Data supplied.

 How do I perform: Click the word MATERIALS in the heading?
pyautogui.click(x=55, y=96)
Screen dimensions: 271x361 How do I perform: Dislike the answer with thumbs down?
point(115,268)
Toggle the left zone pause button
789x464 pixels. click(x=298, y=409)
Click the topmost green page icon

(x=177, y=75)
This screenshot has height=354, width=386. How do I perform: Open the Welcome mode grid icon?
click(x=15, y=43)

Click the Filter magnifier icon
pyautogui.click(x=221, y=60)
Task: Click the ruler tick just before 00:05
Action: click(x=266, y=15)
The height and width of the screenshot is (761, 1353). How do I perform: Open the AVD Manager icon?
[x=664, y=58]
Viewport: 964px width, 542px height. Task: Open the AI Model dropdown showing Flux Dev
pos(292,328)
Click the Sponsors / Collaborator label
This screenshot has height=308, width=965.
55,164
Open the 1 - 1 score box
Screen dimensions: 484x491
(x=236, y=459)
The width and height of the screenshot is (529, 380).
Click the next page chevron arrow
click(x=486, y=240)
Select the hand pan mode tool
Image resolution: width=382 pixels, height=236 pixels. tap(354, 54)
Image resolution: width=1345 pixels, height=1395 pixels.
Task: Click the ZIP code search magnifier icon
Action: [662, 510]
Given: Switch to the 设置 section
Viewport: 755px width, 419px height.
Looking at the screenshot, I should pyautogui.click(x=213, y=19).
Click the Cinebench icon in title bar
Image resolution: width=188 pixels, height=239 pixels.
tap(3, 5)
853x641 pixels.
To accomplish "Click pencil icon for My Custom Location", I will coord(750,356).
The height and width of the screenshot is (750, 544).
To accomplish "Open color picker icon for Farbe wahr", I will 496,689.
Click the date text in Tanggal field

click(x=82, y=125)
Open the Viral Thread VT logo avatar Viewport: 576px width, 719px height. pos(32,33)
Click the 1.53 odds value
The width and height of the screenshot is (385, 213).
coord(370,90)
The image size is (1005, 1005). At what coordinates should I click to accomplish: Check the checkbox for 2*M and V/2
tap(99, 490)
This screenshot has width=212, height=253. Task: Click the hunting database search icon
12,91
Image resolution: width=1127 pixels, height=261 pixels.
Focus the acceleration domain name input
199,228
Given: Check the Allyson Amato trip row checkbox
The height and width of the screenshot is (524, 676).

Task.
All the records, from start to finish, are to be repeated exactly.

Result below.
 How do I perform: Click the word MATERIALS in the heading?
pyautogui.click(x=55, y=96)
Screen dimensions: 271x361 How do I perform: Dislike the answer with thumbs down?
point(115,268)
Toggle the left zone pause button
789x464 pixels. click(x=298, y=409)
Click the topmost green page icon

(x=177, y=75)
This screenshot has height=354, width=386. How do I perform: Open the Welcome mode grid icon?
click(x=15, y=43)

Click the Filter magnifier icon
pyautogui.click(x=221, y=60)
Task: Click the ruler tick just before 00:05
Action: click(x=266, y=15)
The height and width of the screenshot is (761, 1353). How do I perform: Open the AVD Manager icon?
[x=664, y=58]
Viewport: 964px width, 542px height. Task: Open the AI Model dropdown showing Flux Dev
pos(292,328)
Click the Sponsors / Collaborator label
This screenshot has height=308, width=965.
55,164
Open the 1 - 1 score box
Screen dimensions: 484x491
(x=236, y=459)
The width and height of the screenshot is (529, 380).
Click the next page chevron arrow
click(x=486, y=240)
Select the hand pan mode tool
Image resolution: width=382 pixels, height=236 pixels. tap(354, 54)
Image resolution: width=1345 pixels, height=1395 pixels.
Task: Click the ZIP code search magnifier icon
Action: [662, 510]
Given: Switch to the 设置 section
Viewport: 755px width, 419px height.
Looking at the screenshot, I should pyautogui.click(x=213, y=19).
Click the Cinebench icon in title bar
Image resolution: width=188 pixels, height=239 pixels.
tap(3, 5)
853x641 pixels.
To accomplish "Click pencil icon for My Custom Location", I will coord(750,356).
The height and width of the screenshot is (750, 544).
To accomplish "Open color picker icon for Farbe wahr", I will 496,689.
Click the date text in Tanggal field

click(x=82, y=125)
Open the Viral Thread VT logo avatar Viewport: 576px width, 719px height. pos(32,33)
Click the 1.53 odds value
The width and height of the screenshot is (385, 213).
coord(370,90)
The image size is (1005, 1005). At what coordinates should I click to accomplish: Check the checkbox for 2*M and V/2
tap(99, 490)
This screenshot has width=212, height=253. Task: Click the hunting database search icon
12,91
Image resolution: width=1127 pixels, height=261 pixels.
Focus the acceleration domain name input
199,228
Given: Check the Allyson Amato trip row checkbox
The height and width of the screenshot is (524, 676).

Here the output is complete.